Em anos eleitorais, como este novo ano que acaba de chegar, é muito comum ouvirmos frases como: “esse país não tem jeito”, quase sempre seguidas de “esses políticos só sabem roubar e prejudicar o próprio povo”. De fato, é profundamente frustrante ver uma nação que nasceu grande (um verdadeiro Império) afundar em tantas camadas de corrupção, injustiça e maldade.
Mas hoje proponho uma provocação necessária. Gostamos de apontar os políticos como únicos culpados de nossas tragédias (e que fique claro: eles têm, sim, sua enorme parcela de responsabilidade). Contudo, quase sempre esquecemos de um detalhe essencial: os políticos também são povo.
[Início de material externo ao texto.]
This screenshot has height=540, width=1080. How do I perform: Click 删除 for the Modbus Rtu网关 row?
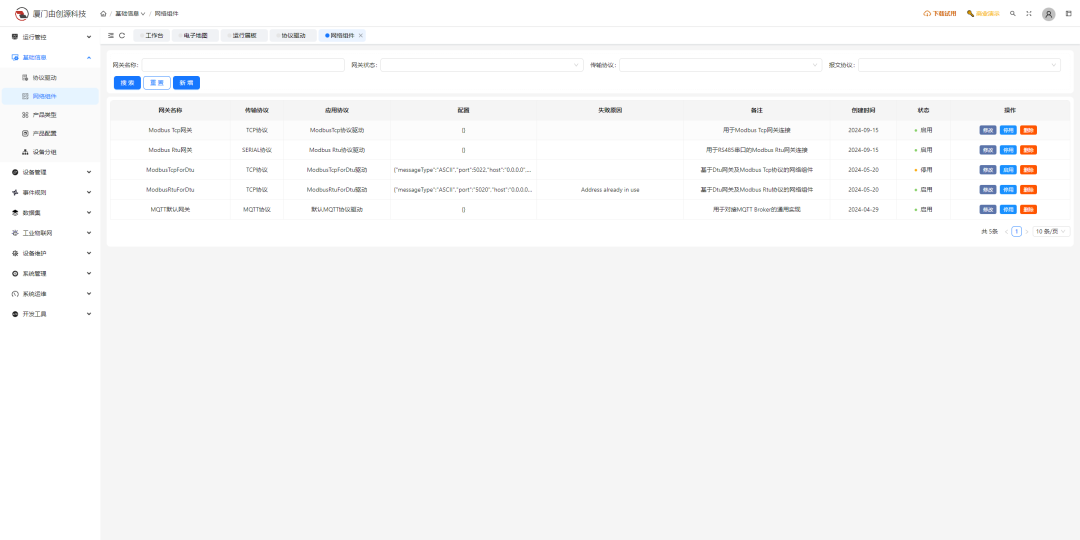pyautogui.click(x=1028, y=150)
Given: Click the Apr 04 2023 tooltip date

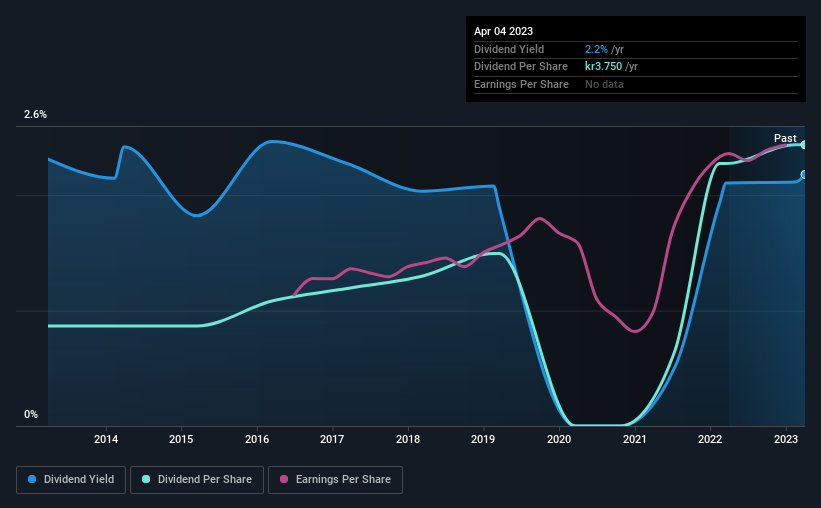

O mesmo povo que condena o político corrupto é aquele que, muitas vezes, exalta o famoso “jeitinho brasileiro”, que não aceita sair de uma situação sem sentir que “levou vantagem”. O povo que critica o governo por não valorizar o trabalho honesto e o empreendedorismo é, não raro, o mesmo que não apoia um amigo ou familiar que decide começar o próprio negócio.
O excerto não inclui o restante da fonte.